__DIRECTIONS__. Output exactly the line that includes "Open the Help menu" and all the lines after it through the end of the listing below, and nothing more.

__LISTED ENTRIES__.
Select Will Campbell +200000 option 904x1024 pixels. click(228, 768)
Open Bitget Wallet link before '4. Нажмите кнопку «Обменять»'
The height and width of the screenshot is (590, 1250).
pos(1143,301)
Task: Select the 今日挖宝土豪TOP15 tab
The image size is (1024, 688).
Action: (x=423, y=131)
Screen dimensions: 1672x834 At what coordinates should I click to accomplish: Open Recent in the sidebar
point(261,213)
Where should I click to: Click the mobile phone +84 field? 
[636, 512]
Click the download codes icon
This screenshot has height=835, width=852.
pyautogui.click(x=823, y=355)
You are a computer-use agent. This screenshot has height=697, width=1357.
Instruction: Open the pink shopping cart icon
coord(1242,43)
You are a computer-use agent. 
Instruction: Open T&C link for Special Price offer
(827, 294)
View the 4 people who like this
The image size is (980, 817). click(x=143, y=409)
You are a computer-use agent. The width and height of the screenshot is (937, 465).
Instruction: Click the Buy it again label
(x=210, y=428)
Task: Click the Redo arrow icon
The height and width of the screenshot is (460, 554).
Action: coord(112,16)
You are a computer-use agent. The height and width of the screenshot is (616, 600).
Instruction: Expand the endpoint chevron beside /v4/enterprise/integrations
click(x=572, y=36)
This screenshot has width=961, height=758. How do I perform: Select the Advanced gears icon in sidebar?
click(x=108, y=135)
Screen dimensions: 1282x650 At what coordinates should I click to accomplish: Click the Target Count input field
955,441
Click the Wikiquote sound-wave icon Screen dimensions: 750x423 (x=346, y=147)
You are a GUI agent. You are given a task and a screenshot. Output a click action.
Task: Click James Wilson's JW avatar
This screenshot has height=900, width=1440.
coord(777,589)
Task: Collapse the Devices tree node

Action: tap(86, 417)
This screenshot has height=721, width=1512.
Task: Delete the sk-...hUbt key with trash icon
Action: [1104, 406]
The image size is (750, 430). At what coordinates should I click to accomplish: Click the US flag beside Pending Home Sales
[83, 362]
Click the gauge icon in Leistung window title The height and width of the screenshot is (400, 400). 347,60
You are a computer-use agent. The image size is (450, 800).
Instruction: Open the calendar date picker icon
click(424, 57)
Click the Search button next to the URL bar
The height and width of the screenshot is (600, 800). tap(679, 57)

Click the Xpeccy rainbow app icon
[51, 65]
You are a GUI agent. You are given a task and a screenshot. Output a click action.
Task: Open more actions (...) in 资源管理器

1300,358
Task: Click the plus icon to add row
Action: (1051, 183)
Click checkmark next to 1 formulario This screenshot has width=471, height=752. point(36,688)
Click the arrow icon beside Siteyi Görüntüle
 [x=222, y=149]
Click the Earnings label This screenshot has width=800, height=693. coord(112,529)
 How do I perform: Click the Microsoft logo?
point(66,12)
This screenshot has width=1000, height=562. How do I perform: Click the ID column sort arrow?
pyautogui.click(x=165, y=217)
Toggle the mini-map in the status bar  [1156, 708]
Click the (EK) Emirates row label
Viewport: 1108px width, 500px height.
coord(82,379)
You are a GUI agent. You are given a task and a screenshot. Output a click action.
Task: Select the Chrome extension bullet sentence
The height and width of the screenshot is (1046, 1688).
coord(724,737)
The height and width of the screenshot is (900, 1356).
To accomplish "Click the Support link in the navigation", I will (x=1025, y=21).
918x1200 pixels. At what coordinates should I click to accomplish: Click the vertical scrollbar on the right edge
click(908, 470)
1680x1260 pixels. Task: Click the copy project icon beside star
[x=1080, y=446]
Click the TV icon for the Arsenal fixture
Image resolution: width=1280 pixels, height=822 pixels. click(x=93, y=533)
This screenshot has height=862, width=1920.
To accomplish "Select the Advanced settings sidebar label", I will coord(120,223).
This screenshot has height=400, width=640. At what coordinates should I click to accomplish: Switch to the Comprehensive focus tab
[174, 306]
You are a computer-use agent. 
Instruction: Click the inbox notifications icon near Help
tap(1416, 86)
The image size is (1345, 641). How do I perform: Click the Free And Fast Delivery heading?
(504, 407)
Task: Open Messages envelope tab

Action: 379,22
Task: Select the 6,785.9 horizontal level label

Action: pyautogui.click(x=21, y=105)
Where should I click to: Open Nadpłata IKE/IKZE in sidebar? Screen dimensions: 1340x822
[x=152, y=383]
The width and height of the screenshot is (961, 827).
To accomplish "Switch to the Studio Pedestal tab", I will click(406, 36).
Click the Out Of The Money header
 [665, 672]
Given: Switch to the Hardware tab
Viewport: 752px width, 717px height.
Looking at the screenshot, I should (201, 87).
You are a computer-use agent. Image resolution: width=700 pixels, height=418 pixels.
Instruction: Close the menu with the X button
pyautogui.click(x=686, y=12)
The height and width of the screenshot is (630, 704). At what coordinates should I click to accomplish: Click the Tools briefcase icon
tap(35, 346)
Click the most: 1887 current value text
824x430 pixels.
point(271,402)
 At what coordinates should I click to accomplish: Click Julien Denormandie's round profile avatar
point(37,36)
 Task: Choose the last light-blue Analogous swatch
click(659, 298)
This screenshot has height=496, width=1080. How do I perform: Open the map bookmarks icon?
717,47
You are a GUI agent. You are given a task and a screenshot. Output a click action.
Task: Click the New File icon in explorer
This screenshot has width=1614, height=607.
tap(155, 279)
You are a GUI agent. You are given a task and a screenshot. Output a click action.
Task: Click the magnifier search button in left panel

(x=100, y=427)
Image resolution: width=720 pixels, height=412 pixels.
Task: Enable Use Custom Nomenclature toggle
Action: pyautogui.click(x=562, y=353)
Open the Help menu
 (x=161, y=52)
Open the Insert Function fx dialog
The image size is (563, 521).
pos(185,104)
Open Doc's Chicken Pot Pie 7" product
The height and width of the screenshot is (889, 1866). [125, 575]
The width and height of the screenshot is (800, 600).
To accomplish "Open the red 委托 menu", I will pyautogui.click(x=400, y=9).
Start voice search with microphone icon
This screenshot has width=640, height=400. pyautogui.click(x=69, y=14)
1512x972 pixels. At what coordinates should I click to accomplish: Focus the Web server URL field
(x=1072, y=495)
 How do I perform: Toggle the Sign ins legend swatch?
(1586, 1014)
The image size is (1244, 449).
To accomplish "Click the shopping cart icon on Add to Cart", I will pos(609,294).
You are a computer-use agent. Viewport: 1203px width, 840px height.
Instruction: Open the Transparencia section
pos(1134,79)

__ANSWER TO THE EXERCISE__.
Open the Help menu
 (x=161, y=52)
Open the Insert Function fx dialog
The image size is (563, 521).
pos(185,104)
Open Doc's Chicken Pot Pie 7" product
The height and width of the screenshot is (889, 1866). [125, 575]
The width and height of the screenshot is (800, 600).
To accomplish "Open the red 委托 menu", I will pyautogui.click(x=400, y=9).
Start voice search with microphone icon
This screenshot has width=640, height=400. pyautogui.click(x=69, y=14)
1512x972 pixels. At what coordinates should I click to accomplish: Focus the Web server URL field
(x=1072, y=495)
 How do I perform: Toggle the Sign ins legend swatch?
(1586, 1014)
The image size is (1244, 449).
To accomplish "Click the shopping cart icon on Add to Cart", I will pos(609,294).
You are a computer-use agent. Viewport: 1203px width, 840px height.
Instruction: Open the Transparencia section
pos(1134,79)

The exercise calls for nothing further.